Bahrdt was married in 1772, while at Giessen; but after wasting the greatest part of his wife's little fortune left her by a former husband, he was provoked by losing 1000 florins (about 110l.) in the hands of her brother who would not pay it up. After this he used her very ill, and speaks very contemptuously of her in his own account of his life, calling her a dowdy, jealous, and every thing contemptible. In two infamous novels, he exhibits characters, in which she is represented in a most cruel manner; yet this woman (perhaps during the honey-moon) was enticed by him one day into the bath, in the pond of the garden of the Philanthropine at Heidesheim, and there, in the sight of all the pupils did he (also undressed) toy with his naked wife in the water. When at Halle, he used the poor woman extremely ill, keeping a mistress in the house, and giving her the whole command of the family, while the wife and daughter were confined to a separate part of it. When in prison at Magdeburgh, the strumpet lived with him, and bore him two children. He brought them all to his house when he was at liberty. Such barbarous usage made the poor woman at last leave him and live with her brother. The daughter died about a year before him, of an overdose of laudanum given by her father, to procure sleep, when ill of a fever. He ended his own wretched life in the same manner, unable, poor man, to bear his distress, without the smallest compunction or sorrow for his conduct; and the last thing he did was to send for a bookseller, (Vipink of Halle, who had published some of his vile pieces,) and recommend his strumpet and her children to his protection, without one thought of his injured wife.
I shall end my account of this profligate monster with a specimen of his way of using his friends.

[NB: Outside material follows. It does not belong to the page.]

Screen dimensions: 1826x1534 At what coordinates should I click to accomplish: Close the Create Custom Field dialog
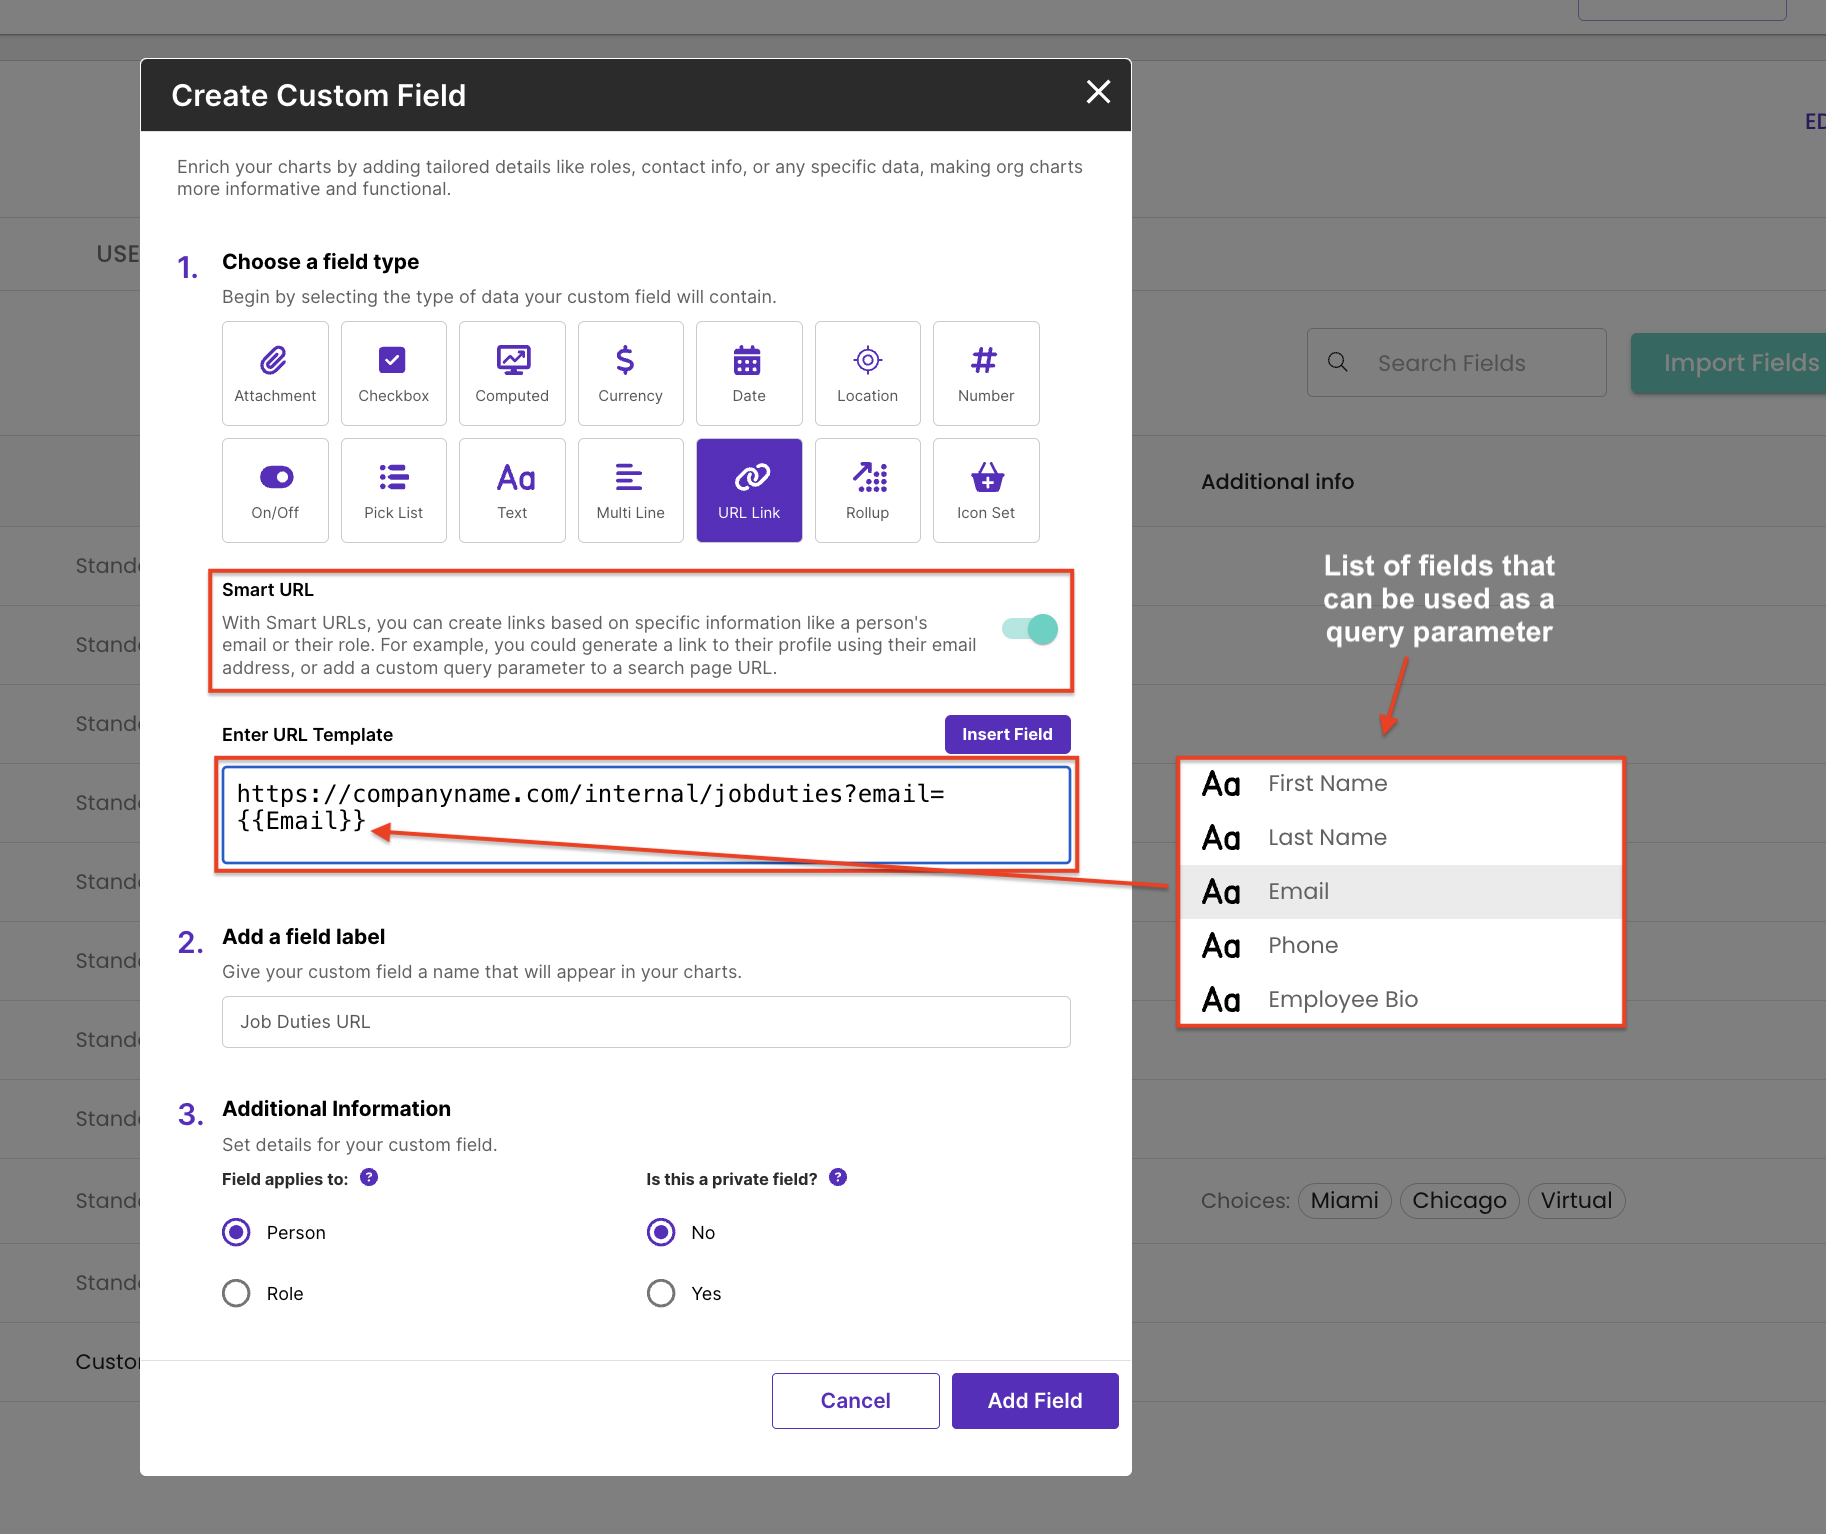1098,93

"Of all the acquisitions which I made in England, Mr. —— (the name appears at full length) was the most important. This person was accomplished in the highest degree. With sound judgment, great genius, and correct taste, he was perfectly a man of the world. He was my friend, and the only person who warmly interested himself for my institution. To his warm and repeated recommendations I owe all the pupils I got in England, and many most respectable connections; for he was universally esteemed as a man of learning and of the most unblemished worth. He was my friend, my conductor, and I may say my preserver; for when I had not bread for two days, he took me to his house, and supplied all my wants. This gentleman was a clergyman, and had a small but genteel and selected congregation, a flock which required strong food. My friend preached to them pure natural religion, and was beloved by them. His sermons were excellent, and delivered with native energy and grace, because they came from the heart. I had once the honour of preaching for him. But what a difference—I found myself afraid—I feared to speak too boldly, because I did not know where I was, and thought myself speaking to my crouching countrymen. But the liberty of England opens every heart, and makes it accessible to morality. I can give a very remarkable instance.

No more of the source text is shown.